WHAT THE TASK ASKS: Tell how many lines in the following entries include the word "each", giving the figure alone.

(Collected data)
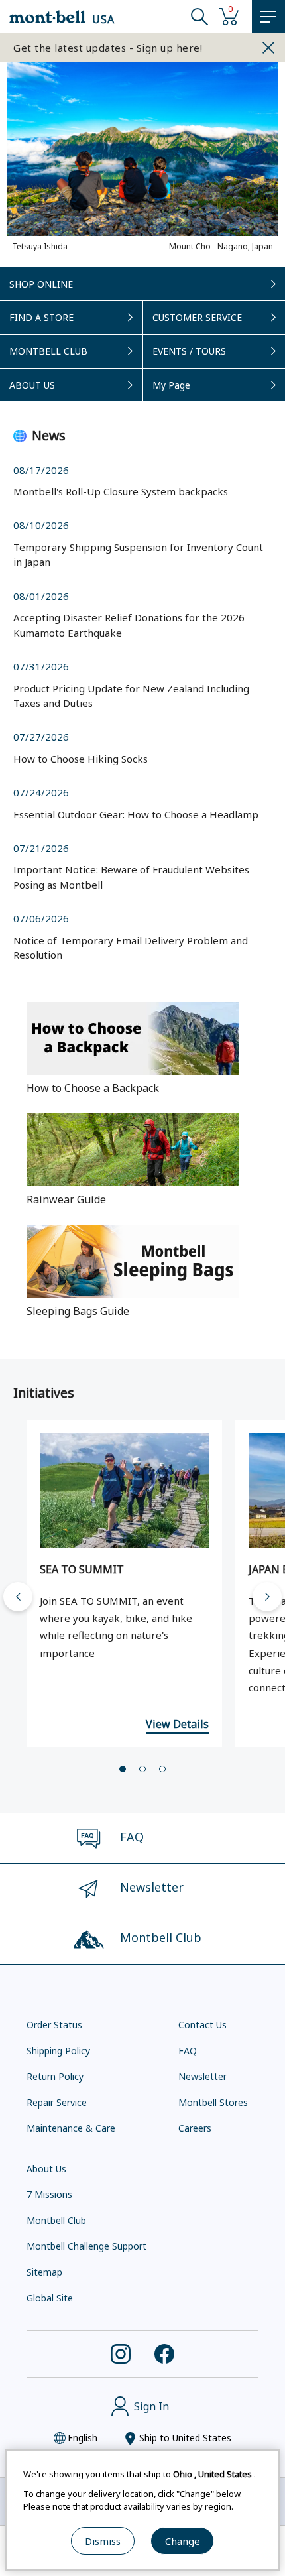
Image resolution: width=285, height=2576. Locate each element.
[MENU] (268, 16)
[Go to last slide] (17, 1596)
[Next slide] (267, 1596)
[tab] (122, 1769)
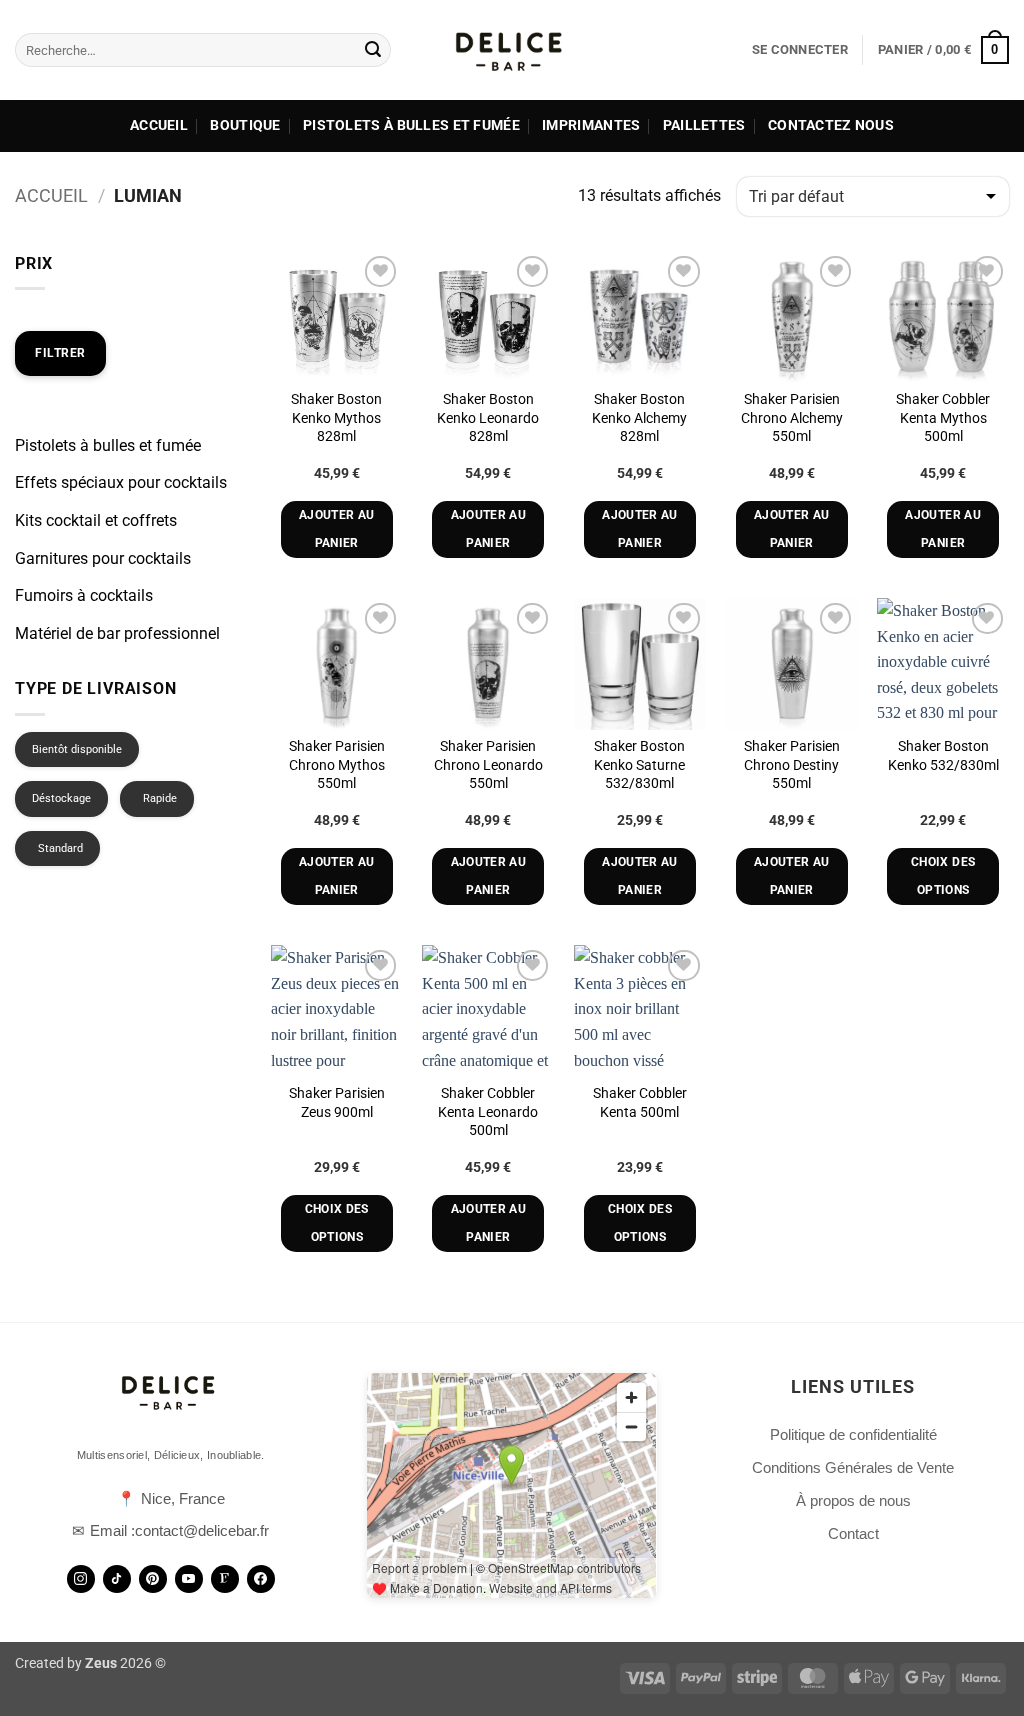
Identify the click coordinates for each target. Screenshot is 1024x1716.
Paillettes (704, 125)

OUTPUT BELOW: 2